The code above is a good example of the recommended way to use subrules. Notice the hierarchy. We have a grammar that encapsulates the whole calculator. The start rule is a plain rule that holds the set of subrules. The subrules in turn defines the actual details of the grammar.

Template instantiation depth

Spirit pushes the C++ compiler hard. Current C++ compilers cannot handle very complex heavily nested expressions very well. One restricting factor is the typical compiler's limit on template recursion depth. Some, but not all, compilers allow this limit to be configured.

g++'s maximum can be set using a compiler flag: -ftemplate-depth. Set this appropriately if you have a relatively complex grammar.

Microsoft Visual C++ can take greater than 1000 for both template class and function instantiation depths. However, the linker chokes with deep template function instantiation unless inline recursion depth is set using these pragmas:

#pragma inline_depth(255)
#pragma inline_recursion(on)

Perhaps this limitations no longer applies to more current versions of these compilers. Be sure to check your compiler documentation.

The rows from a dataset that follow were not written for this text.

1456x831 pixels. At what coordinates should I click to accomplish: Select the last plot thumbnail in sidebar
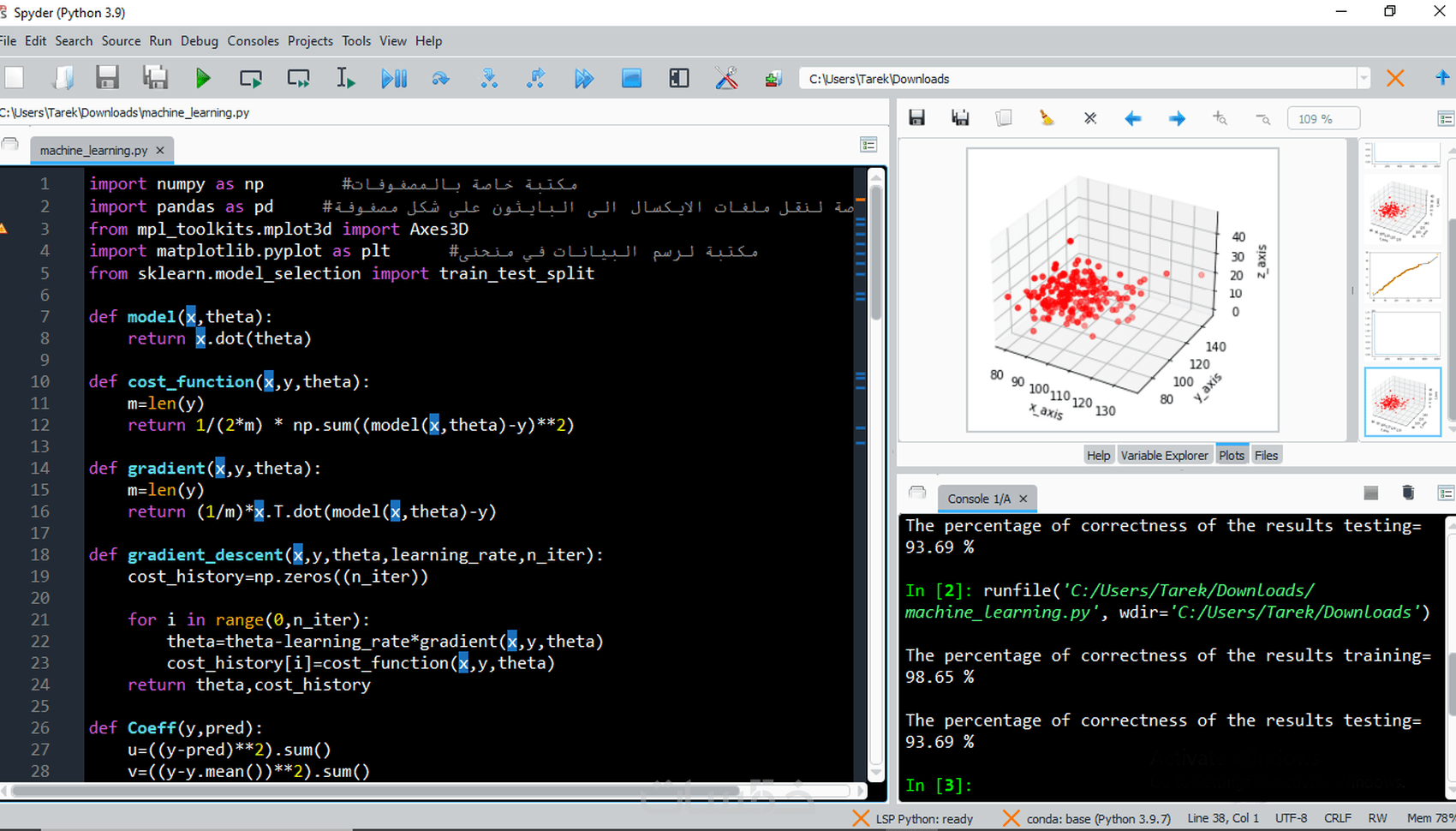[x=1402, y=400]
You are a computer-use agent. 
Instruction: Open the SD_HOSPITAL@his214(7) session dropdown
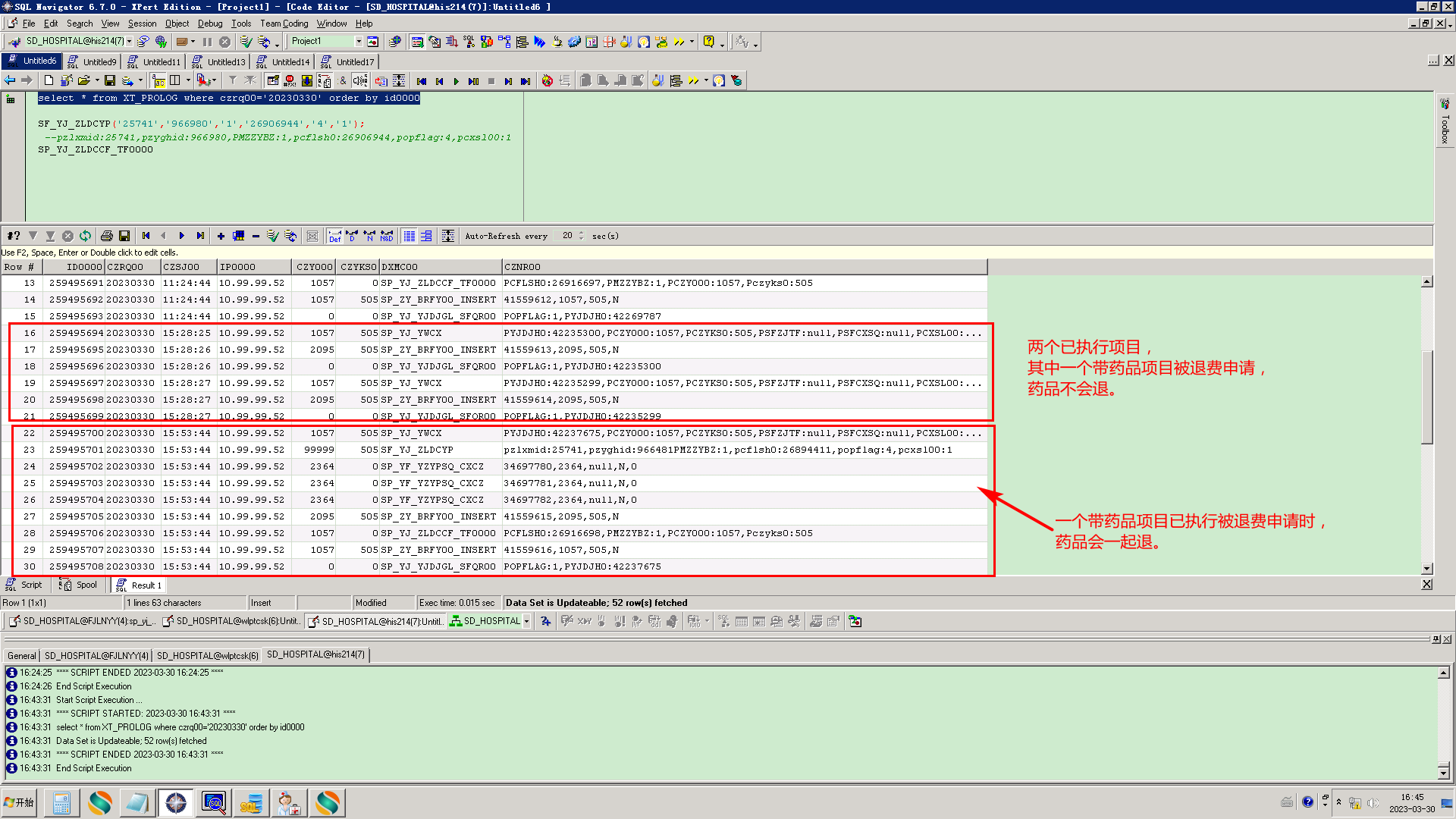[130, 42]
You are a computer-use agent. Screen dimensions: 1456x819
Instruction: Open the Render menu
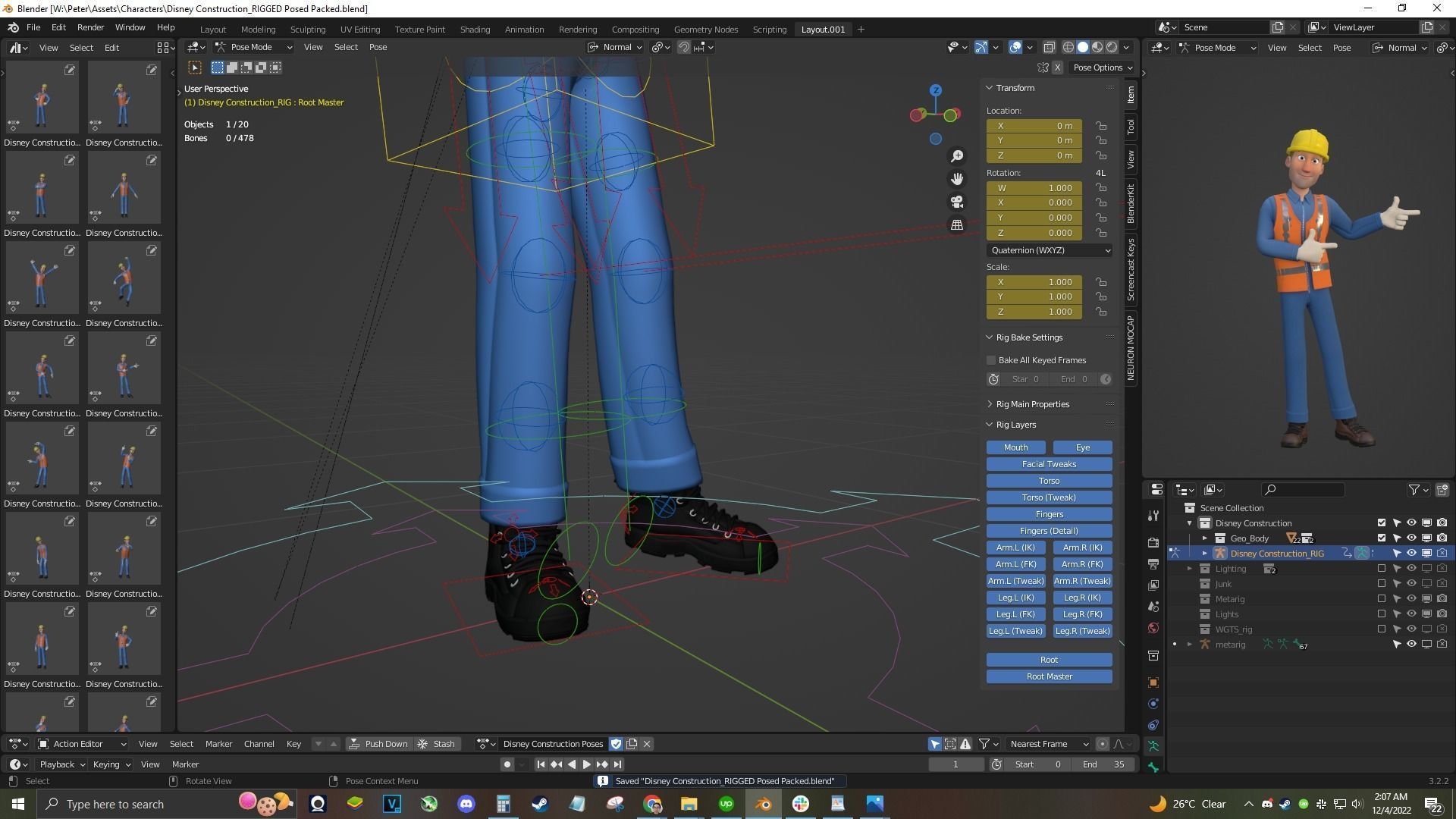[x=90, y=27]
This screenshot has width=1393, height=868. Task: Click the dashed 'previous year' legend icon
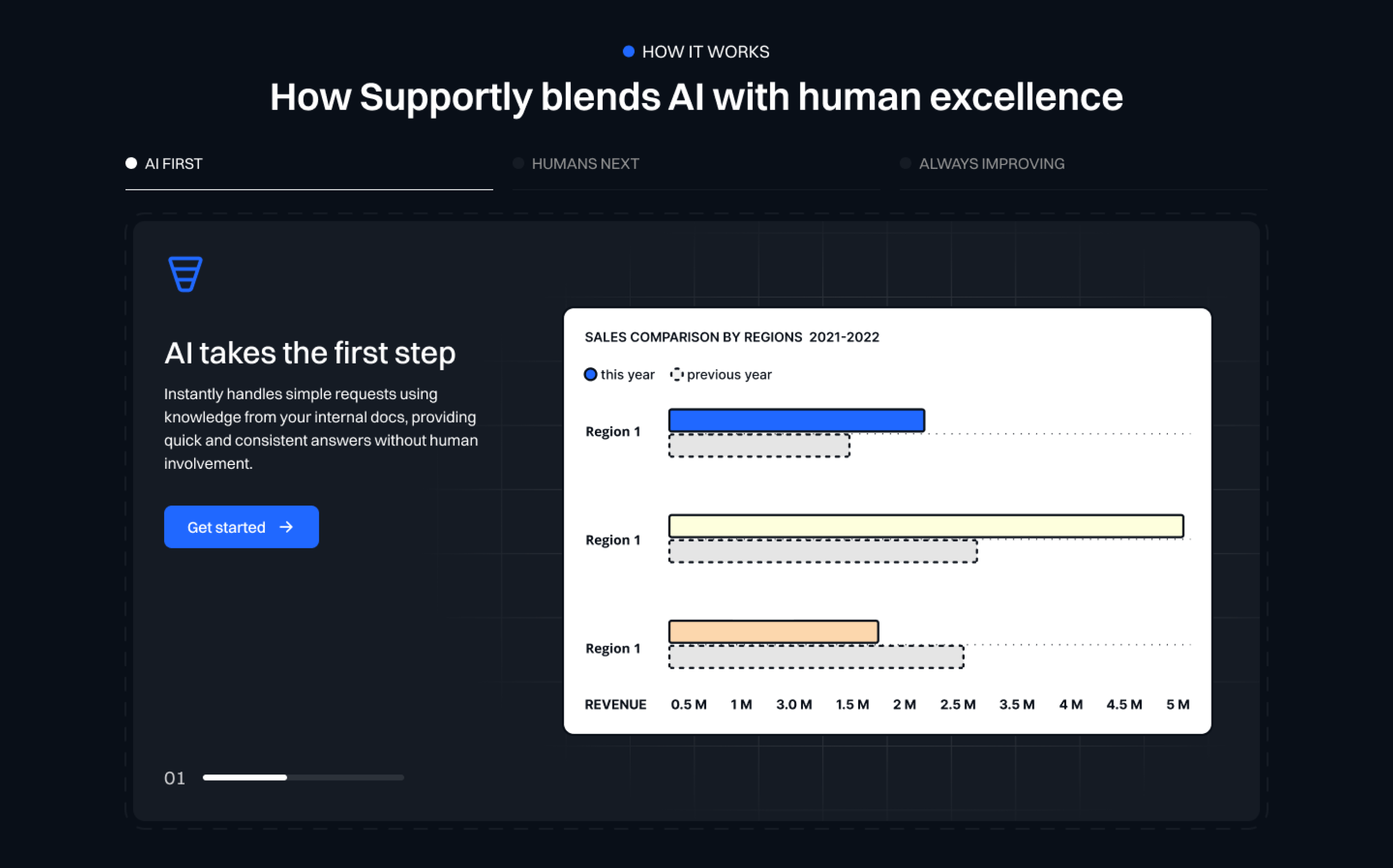pos(677,374)
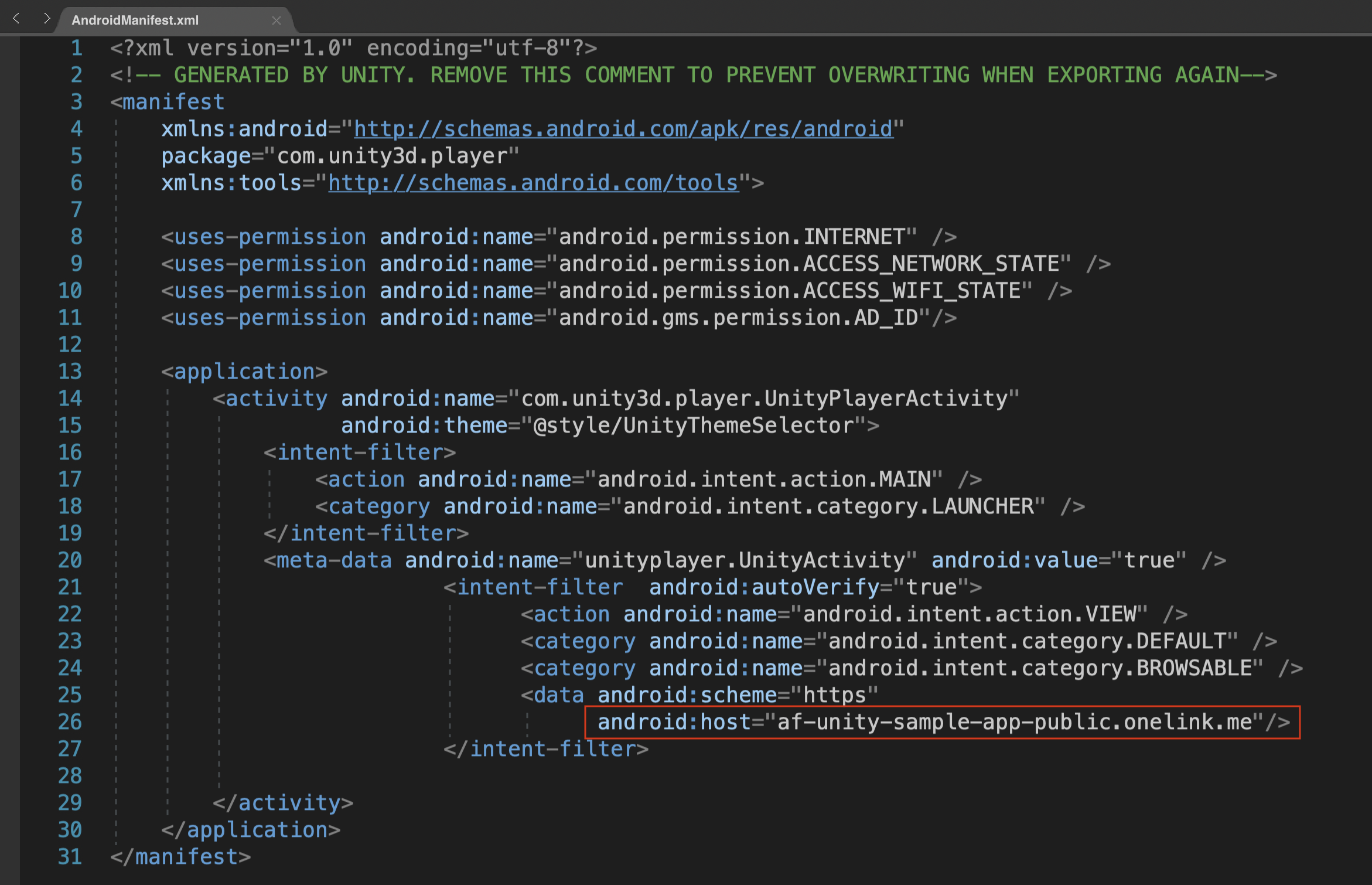Image resolution: width=1372 pixels, height=885 pixels.
Task: Click line number 31 in gutter
Action: pyautogui.click(x=70, y=857)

This setup gives a good balance. The subrules do all the work. Each grammar will have only one rule: first. The rule is used just to hold the subrules and make them visible to the grammar.

The subrule definition

Like the rule, the expression after assignment operator = defines the subrule:

    identifier = expression

Unlike rules, subrules may be defined only once. Redefining a subrule is illegal and will result to a compile time assertion.

Separators [ , ]

While rules are terminated by the semicollon ';'. Subrules are not terminated but are separated by the comma: ','. Like Pascal statements, the last subrule in a group may not have a trailing comma.

    a = ch_p('a'),
    b = ch_p('b'),
    c = ch_p('c'), // BAD, trailing comma

    a = ch_p('a'),
    b = ch_p('b'),
    c = ch_p('c')  // OK

The start subrule

Unlike rules, parsing proceeds from the start subrule. The first (topmost) subrule in a group of subrules is called the start subrule. In our example above, expression is the start subrule. When a group of subrules is called forth, the start subrule expression is called first.

IDs

Each subrule has a corresponding ID; an integral constant that uniquely specifies the subrule. Our example above has four subrules. They are declared as:

    subrule<0>  expression;
    subrule<1>  term;
    subrule<2>  factor;
    subrule<3>  group;

Aliases

It is possible to have subrules with similar IDs. A subrule with a similar ID to will be an alias of the other. Both subrules may be used interchangeably.

    subrule<0>  a;
    subrule<0>  alias;  // alias of a

Groups: scope and nesting

The scope of a subrule and its definition is the enclosing group, typically (and by convention) enclosed inside the parentheses. IDs outside a scope are not directly visible. Inner subrule groups can be nested by enclosing each sub-group inside another set of parentheses. Each group is unique and acts independently. Consequently, while it may not be advisable to do so, a subrule in a group may share the same ID as a subrule in another group since both groups are independent of each other.

    subrule<0> a;
    subrule<1> b;
    subrule<0> c;
    subrule<1> d;

    (                       // outer subrule group, scope of a and b
        a = ch_p('a'),
        b =
        (                   // inner subrule group, scope of b and c
            c = ch_p('c'),
            d = ch_p('d')
        )
    )

Subrule IDs need to be unique only within a group. A grammar is an implicit group. Furthermore, even subrules in a grammar may have the same IDs without clashing if they are inside a group. Subrules may be explicitly grouped using the parentheses. Parenthesized groups have unique scopes. In the code above, the outer subrule group defines the subrules a and b while the inner subrule group defines the subrules c and d. Notice that the definition of b is the inner subrule.